# Marlin 336 question



## mark-7mag (Nov 3, 2016)

I have one in a .35 rem. On a couple of occasions when I've shot at the range the 1st round is  a misfire. After that, they're fine. I have the same results with different ammo. This happened last week at the range. The firing  pin is making contact with the primer by the way


----------



## 021 (Nov 3, 2016)

Just so we understand properly, the firing pin is striking the first round primer the same as the next ones? If not, I would suggest pulling the firing pin out and cleaning it and the channel it rides in thoroughly, possibly gunked up and once its struck the first time it loosens it up enough to fire the other cartridges for that session.
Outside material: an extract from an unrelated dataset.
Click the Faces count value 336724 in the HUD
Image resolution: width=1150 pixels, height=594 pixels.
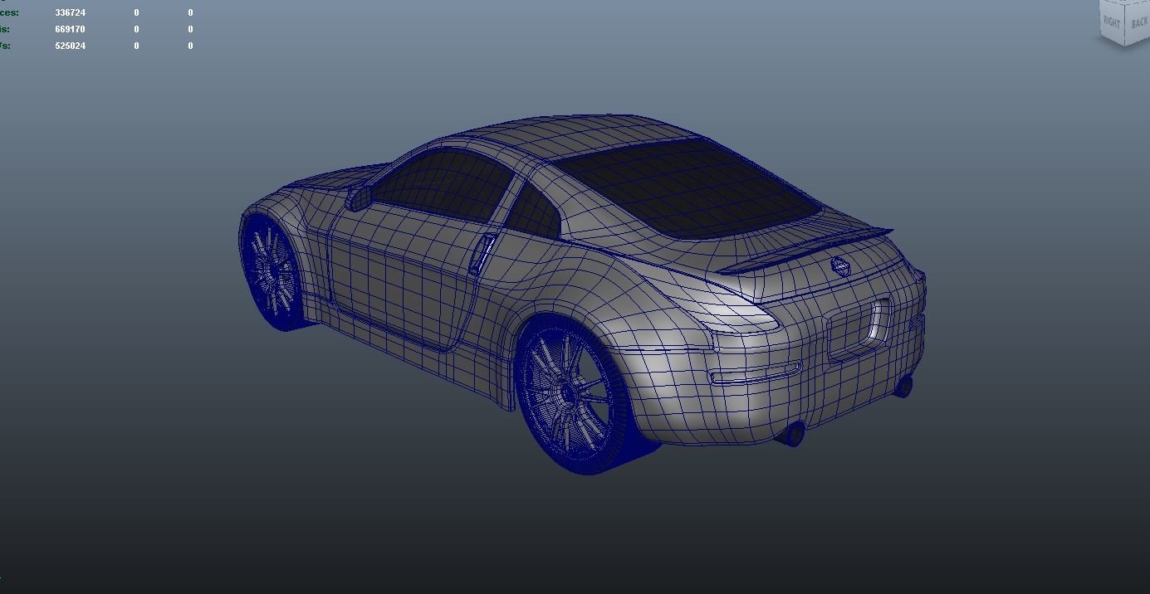tap(71, 12)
It could be something else though, I'm sure someone who is a Marlin expert will weigh in soon. 021


----------



## Bucky T (Nov 3, 2016)

I've had the exact same problem rear its ugly head on two occasions...  Both times, I dropped the hammer on deer...  The firing pin strikes the primer, but not as hard as a fired round.
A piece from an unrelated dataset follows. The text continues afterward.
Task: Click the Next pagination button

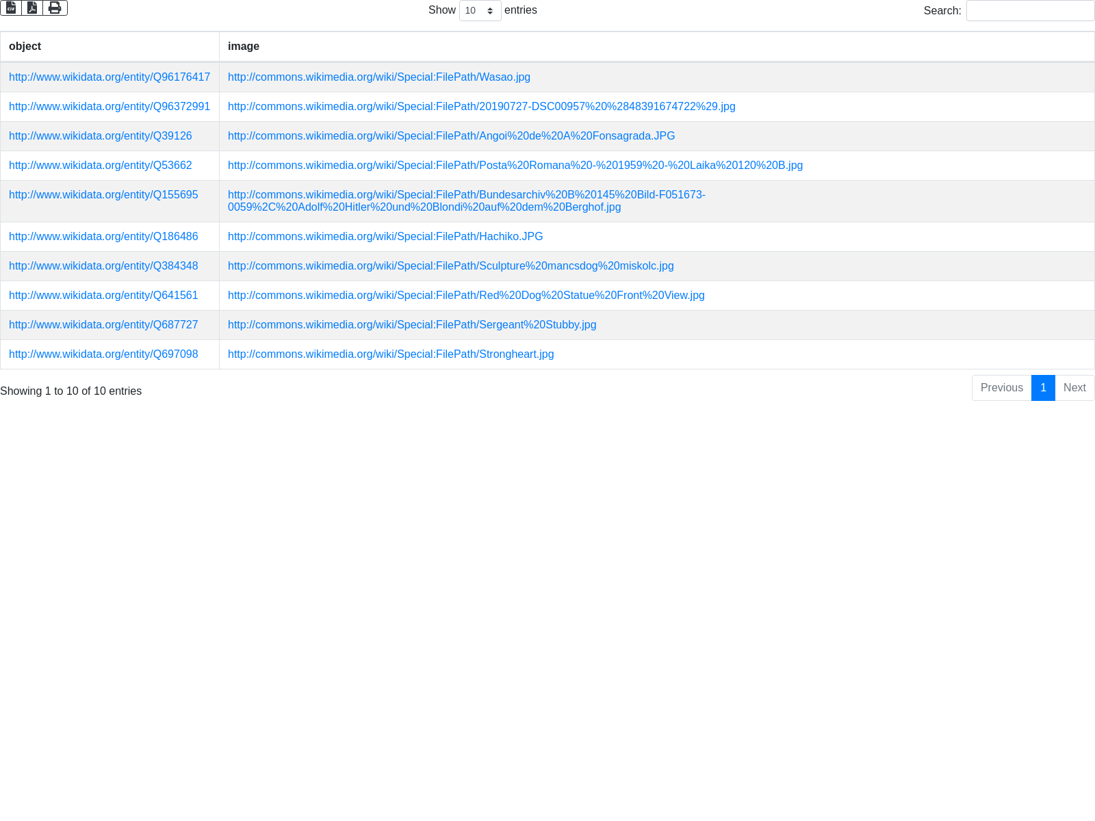Action: [x=1074, y=388]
I was able to lever another round in the first time it happened and drop the doe when she stopped running to look back.  The second time was a narrow opening and ping....................  No second opportunity.  Haven't hunted with the rifle since then and still haven't taken it to a gunsmith to look it over..  I think I'll try to pull the firing pin out to clean it thoroughly.  

Mine is a 30-30.


----------



## mark-7mag (Nov 3, 2016)

021 said:


> Just so we understand properly, the firing pin is striking the first round primer the same as the next ones? If not, I would suggest pulling the firing pin out and cleaning it and the channel it rides in thoroughly, possibly gunked up and once its struck the first time it loosens it up enough to fire the other cartridges for that session. It could be something else though, I'm sure someone who is a Marlin expert will weigh in soon. 021



That's what I  was thinking.


----------



## mark-7mag (Nov 3, 2016)

Bucky T said:


> I was able to lever another round in the first time it happened and drop the doe when she stopped running to look back.  The second time was a narrow opening and ping....................  No second opportunity.  Haven't hunted with the rifle since then and still haven't taken it to a gunsmith to look it over..  I think I'll try to pull the firing pin out to clean it thoroughly.
> 
> Mine is a 30-30.



This is what I'm afraid of


----------



## tcward (Nov 3, 2016)

mark-7mag said:


> I have one in a .35 rem. On a couple of occasions when I've shot at the range the 1st round is  a misfire. After that, they're fine. I have the same results with different ammo. This happened last week at the range. The firing  pin is making contact with the primer by the way



Take the firing pin out and check for rust and gunk. Clean with some steel wool and also clean the hole where it goes in the bolt. You should be fine then.


----------



## mark-7mag (Nov 3, 2016)

tcward said:


> Take the firing pin out and check for rust and gunk. Clean with some steel wool and also clean the hole where it goes in the bolt. You should be fine then.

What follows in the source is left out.